Glossary: Destitute Extremely poor; lacking the basic necessities of life; (बेघर, बेचारा), Warm smile: Feeling happy, (बहुत खुश); Philanthropic – freely gives money or other help to needy people, (मानवहितैषी), Occasion – time and opportunity,(अवसर); Trustee – A trustee is someone with legal control of money or property that is kept or invested for another person,(न्यासी); Woke me up – made me aware and conscious to realise the truth, (जगाना, सजग करना)।

Explanation: In this final segment, the author expresses deep gratitude towards her daughter, Akshata, for bringing happiness and fulfillment into her life through her commitment to philanthropy. The author values this newfound purpose more than the academic achievements and wealth she attained earlier in life.

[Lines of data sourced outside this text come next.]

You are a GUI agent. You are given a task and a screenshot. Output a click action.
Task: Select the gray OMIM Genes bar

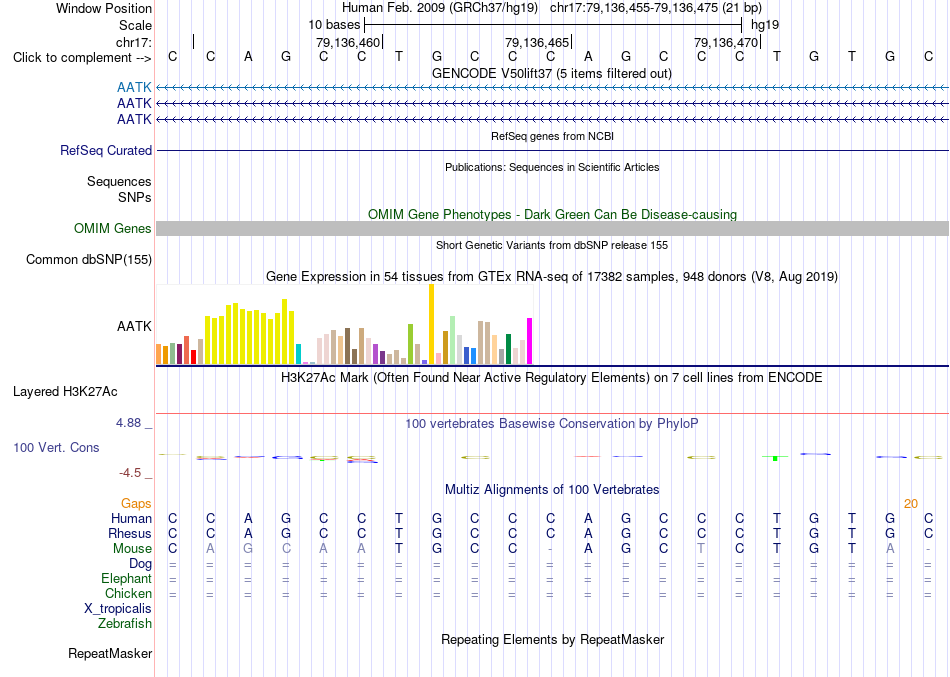click(x=552, y=228)
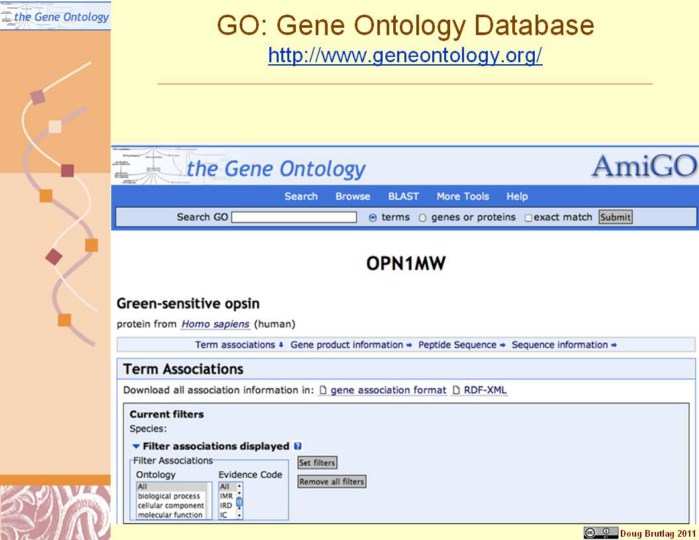This screenshot has width=699, height=540.
Task: Click the Gene Ontology logo in slide corner
Action: pos(55,15)
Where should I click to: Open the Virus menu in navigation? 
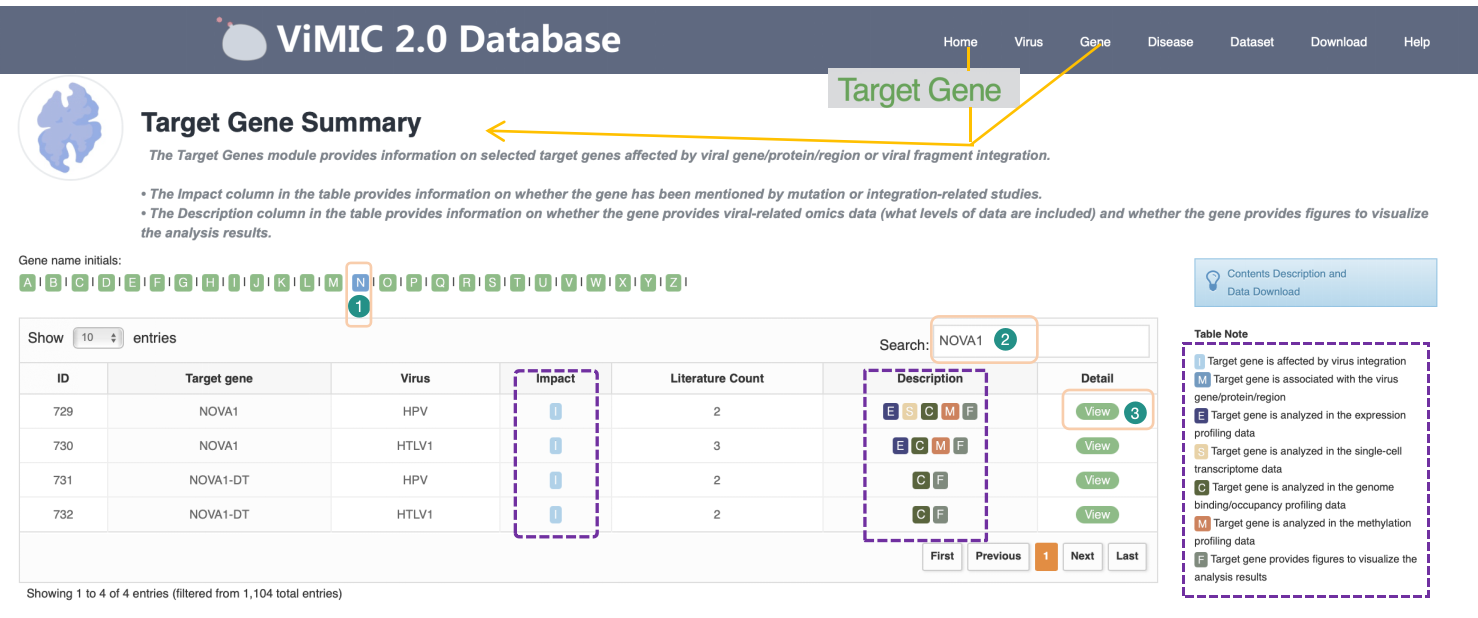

Witnessing the positive impact of her philanthropic efforts, such as bringing hope to the destitute and seeing smiles on the faces of once-helpless individuals, fills the author with immense satisfaction. These experiences validate her belief that she is making a meaningful difference in the lives of others.

The author’s involvement with the Infosys Foundation as a Founder Trustee further solidifies her dedication to philanthropy. Through various projects initiated by the Foundation, she continues to contribute to the welfare of the poor across different states in India.

The author also receives recognition for her philanthropic endeavors, including awards such as the Economic Times Award bestowed upon the Infosys Foundation. Reflecting on her journey, the author recalls her mentor, who had played a pivotal role in awakening her sense of social responsibility. She extends an invitation to her mentor, now studying in the USA, to attend the award ceremony in Bombay, acknowledging the significant influence her mentor had on her life’s trajectory.

Overall, this segment underscores the transformative power of altruism and the profound sense of fulfillment that comes from serving others.